(Document and screenshot pointing records)
Start

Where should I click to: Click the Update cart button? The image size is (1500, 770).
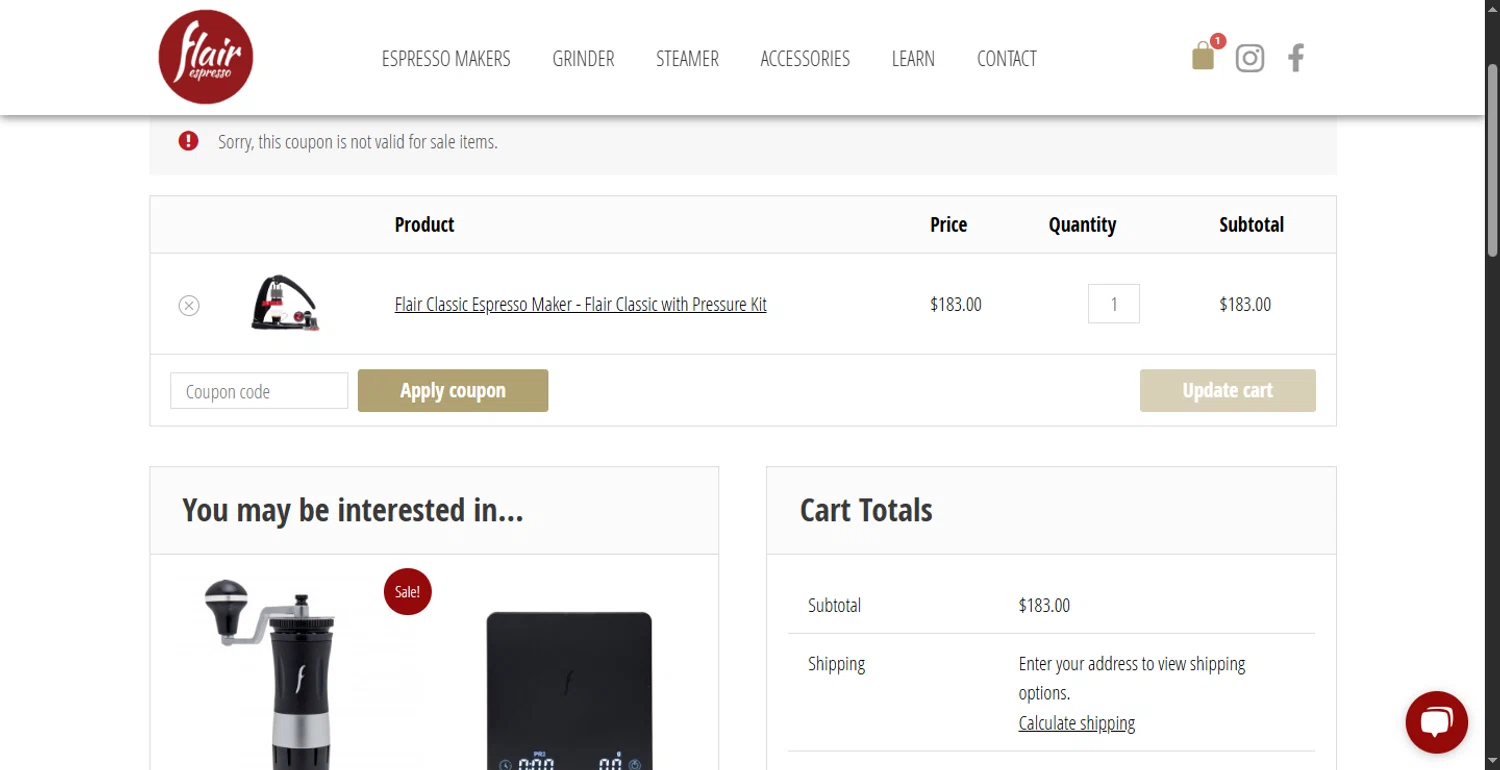(1227, 391)
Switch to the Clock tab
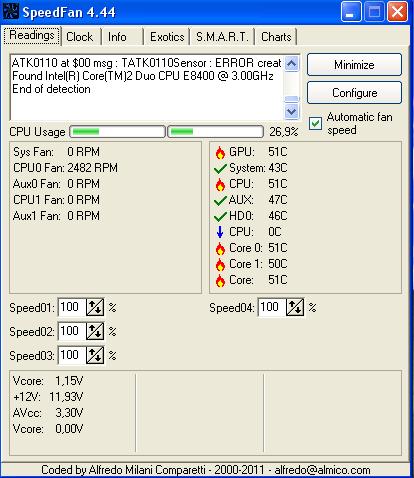The width and height of the screenshot is (414, 478). [79, 37]
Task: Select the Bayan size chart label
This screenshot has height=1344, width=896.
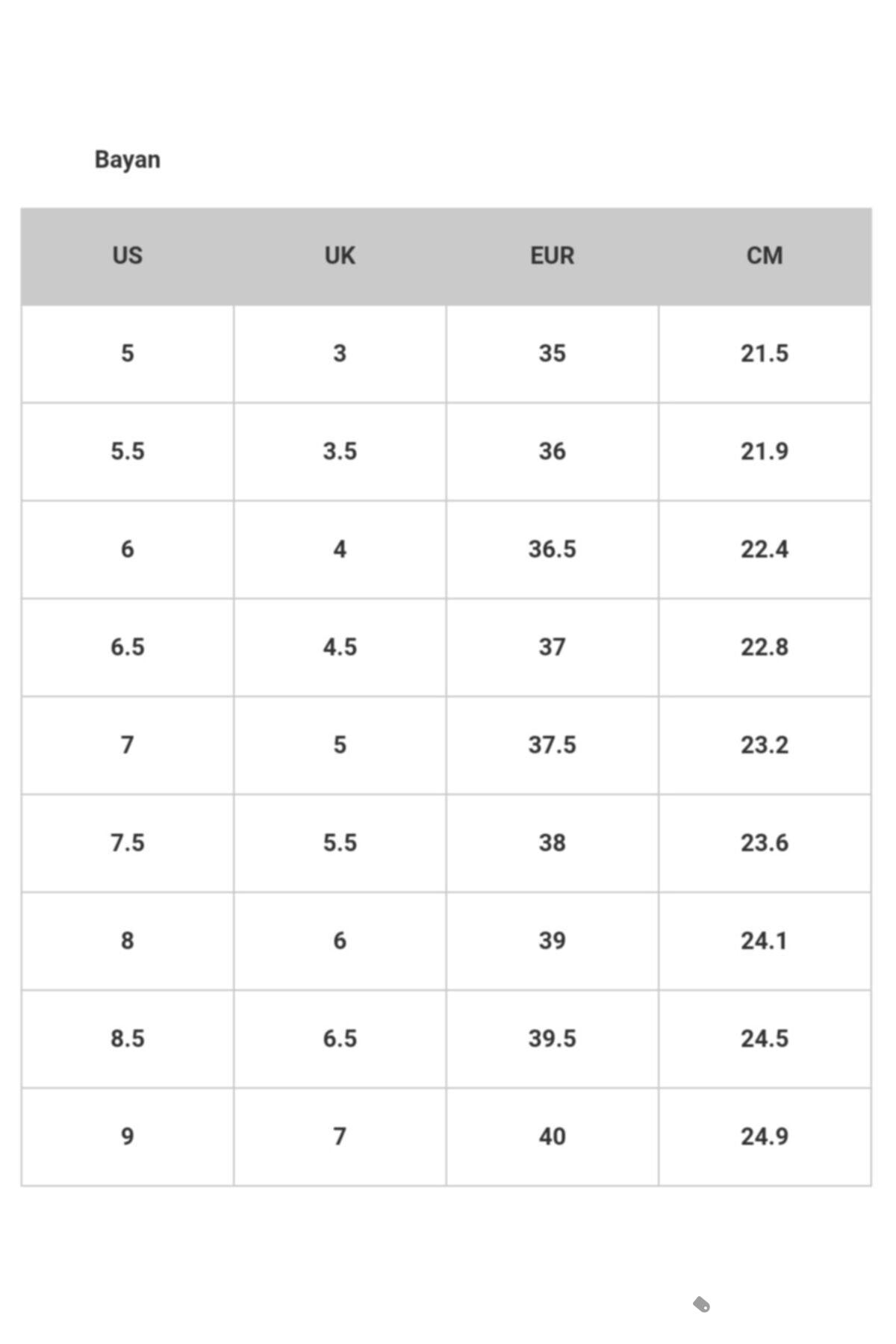Action: pos(127,160)
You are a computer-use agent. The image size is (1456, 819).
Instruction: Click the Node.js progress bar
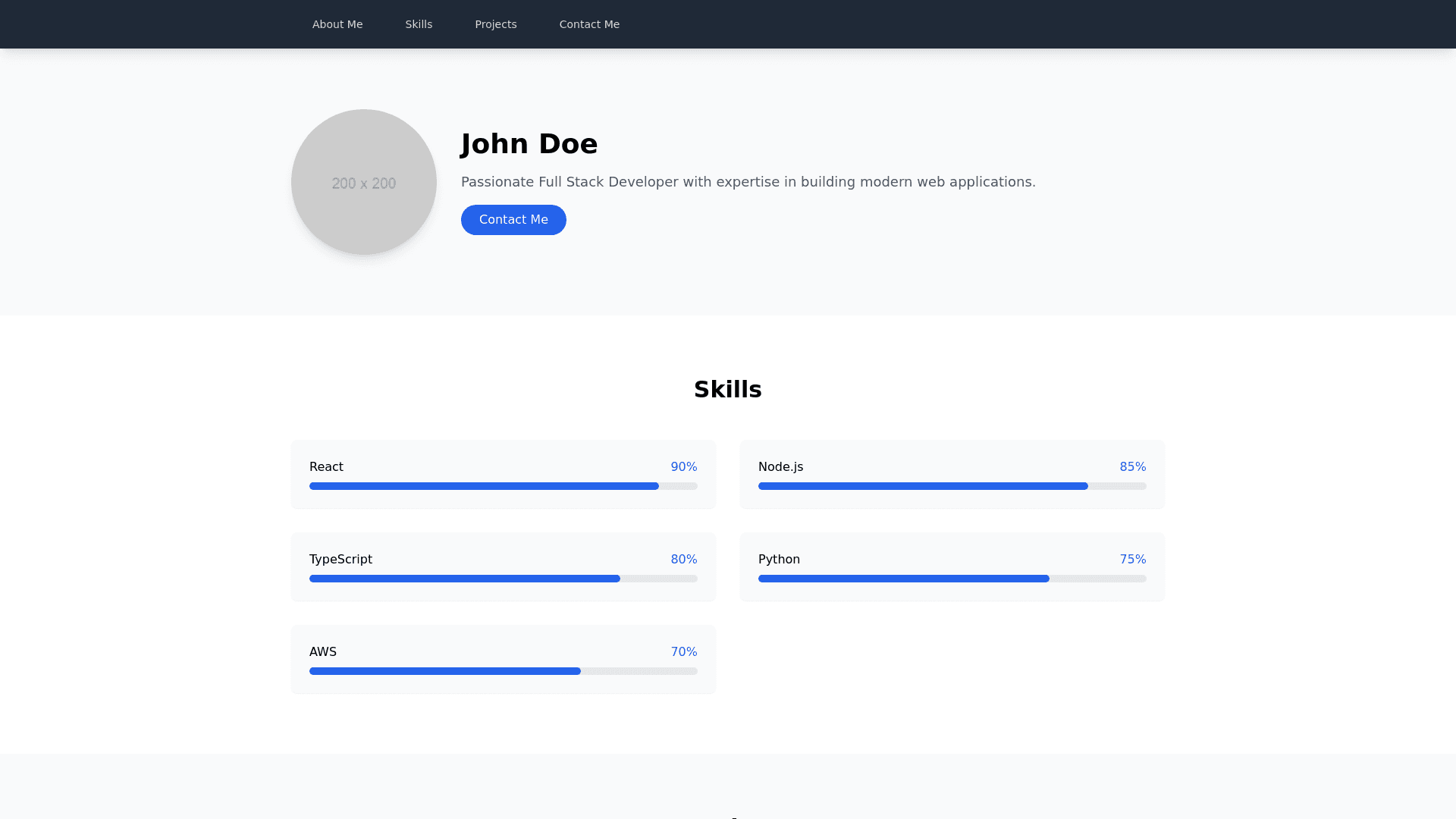pyautogui.click(x=952, y=486)
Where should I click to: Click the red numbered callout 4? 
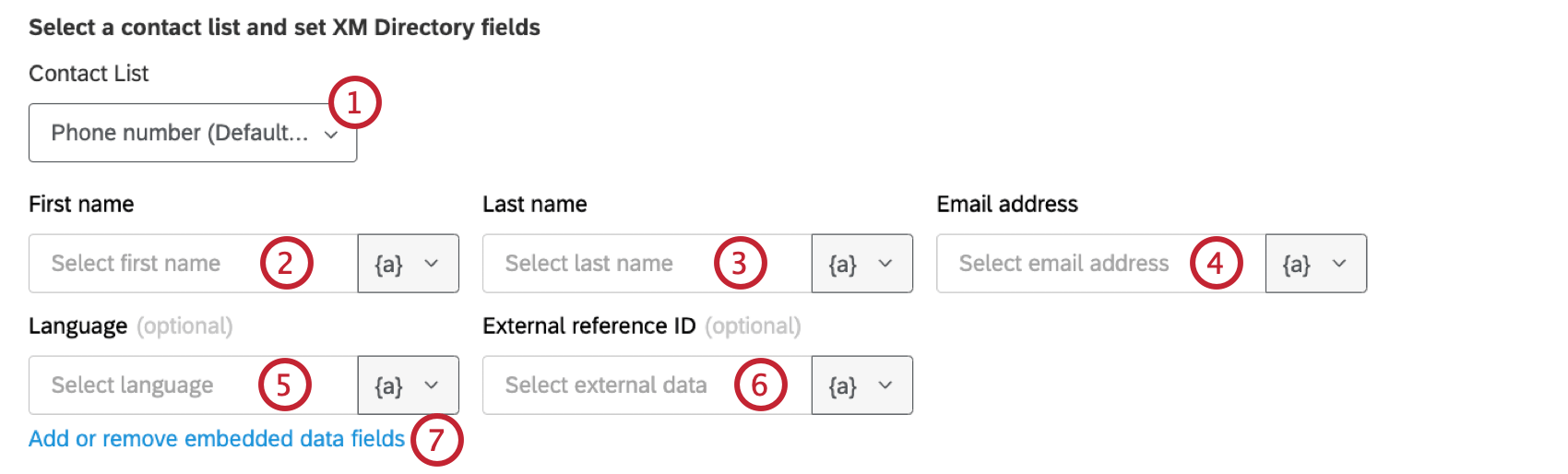1216,264
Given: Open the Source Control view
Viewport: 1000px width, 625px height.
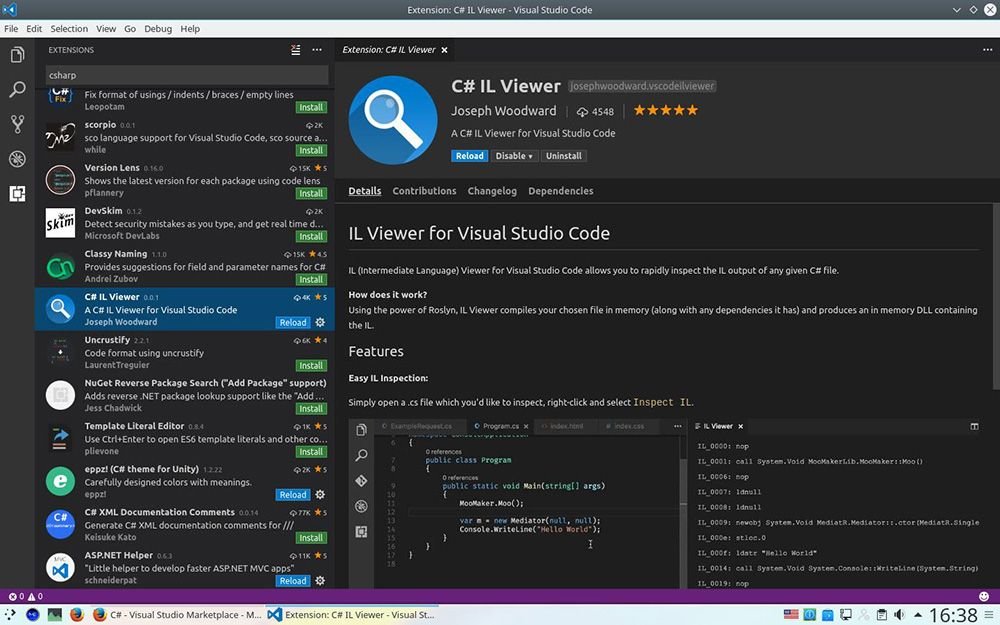Looking at the screenshot, I should (x=16, y=123).
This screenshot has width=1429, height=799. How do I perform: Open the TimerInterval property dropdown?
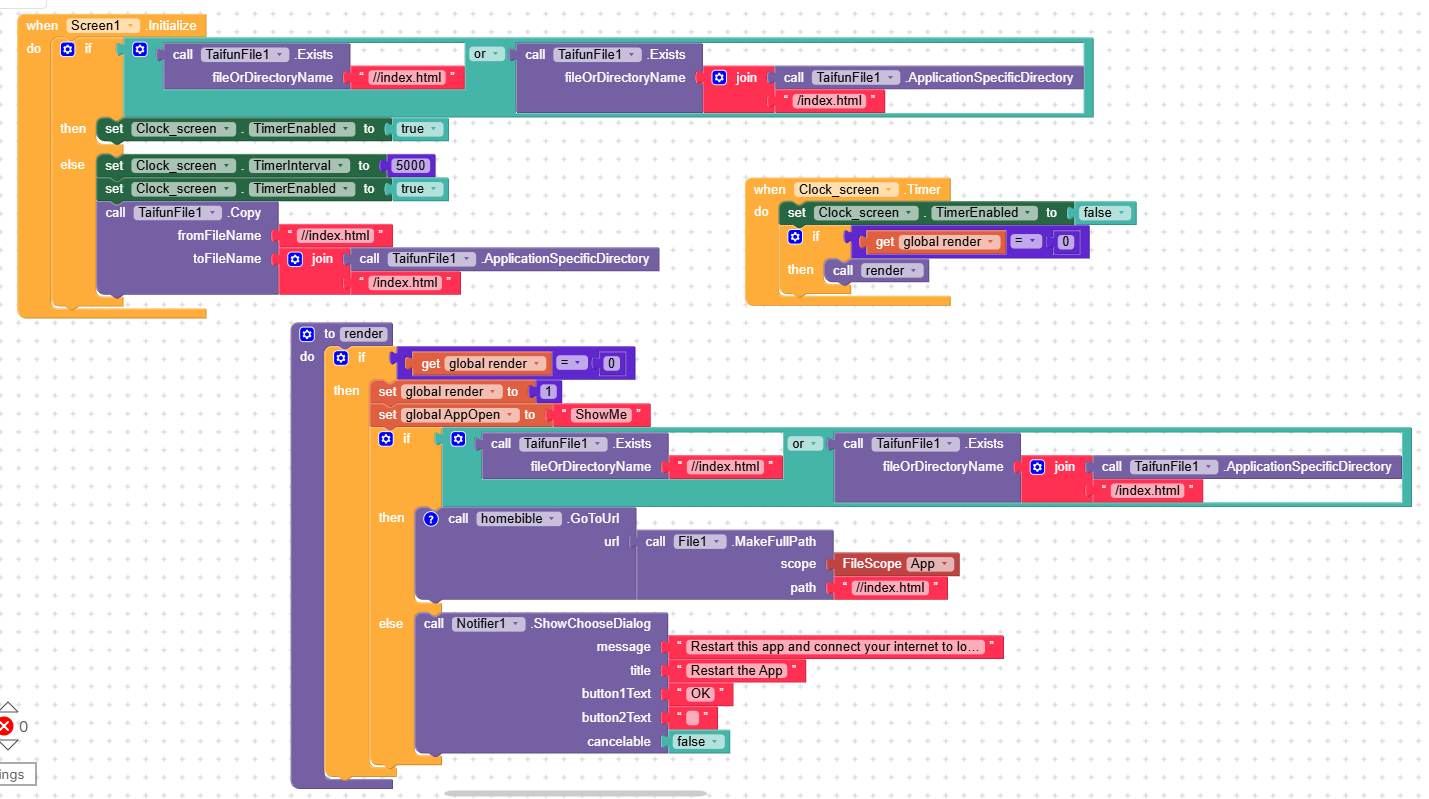(299, 166)
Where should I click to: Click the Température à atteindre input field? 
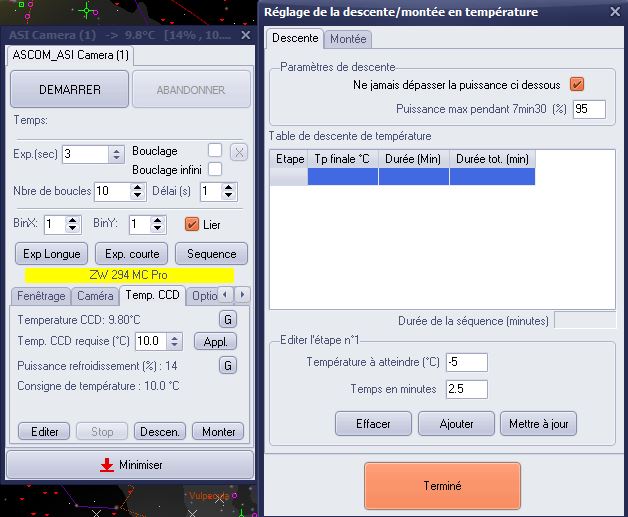pyautogui.click(x=467, y=362)
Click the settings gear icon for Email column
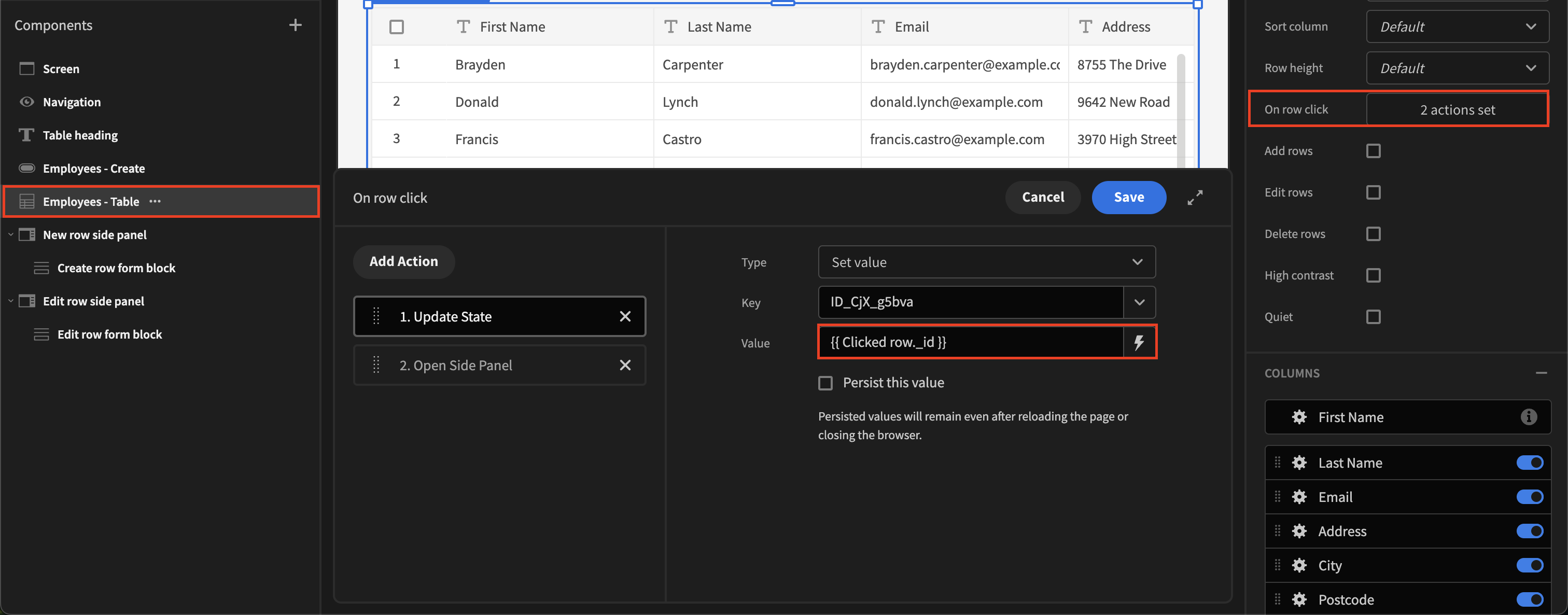The width and height of the screenshot is (1568, 615). [x=1299, y=497]
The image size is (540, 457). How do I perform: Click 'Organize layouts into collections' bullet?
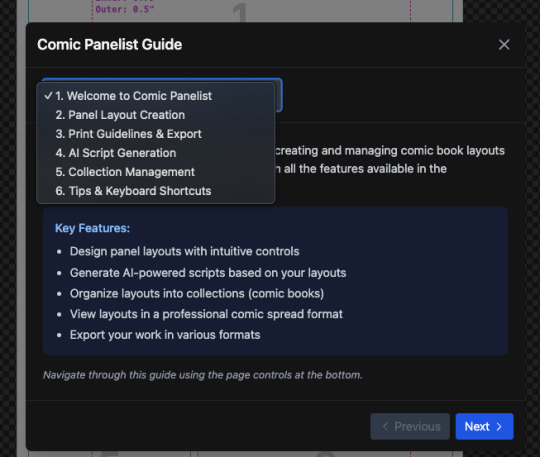pyautogui.click(x=197, y=293)
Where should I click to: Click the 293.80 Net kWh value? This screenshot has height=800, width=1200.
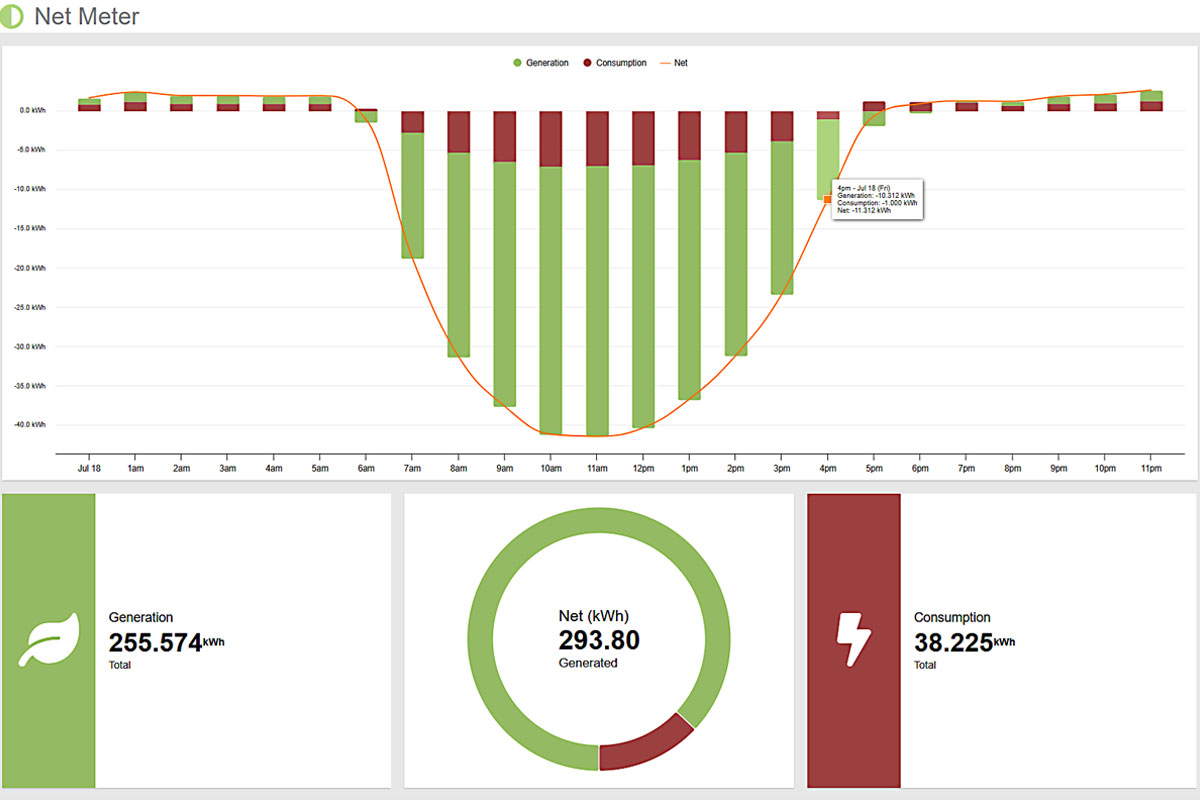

End

Rewrite every one of the records with "Where should I click to" replaced by "Where do I click to" and all other wording unchanged, leaving the pictures out of your answer.

Exercise solution >>
Where do I click to: Click the Update cart button? The image size is (1500, 770).
(1227, 391)
Switch to the Clock tab
The width and height of the screenshot is (414, 478). [79, 37]
Task: Select the Bayan size chart label
This screenshot has height=1344, width=896.
Action: pos(127,160)
You are a computer-use agent. The image size is (1456, 819).
Instruction: Click the Node.js progress bar
pyautogui.click(x=952, y=486)
Where do I click to: Click the red numbered callout 4? 
1216,264
Given: Open the Source Control view
Viewport: 1000px width, 625px height.
Looking at the screenshot, I should (x=16, y=123).
This screenshot has width=1429, height=799. How do I perform: Open the TimerInterval property dropdown?
(299, 166)
Where do I click to: Click the Température à atteindre input field? 
pyautogui.click(x=467, y=362)
Click the settings gear icon for Email column
The width and height of the screenshot is (1568, 615). [x=1299, y=497]
The image size is (540, 457). How do I perform: Click 'Organize layouts into collections' bullet?
pyautogui.click(x=197, y=293)
Where do I click to: Click the 293.80 Net kWh value? This screenshot has height=800, width=1200.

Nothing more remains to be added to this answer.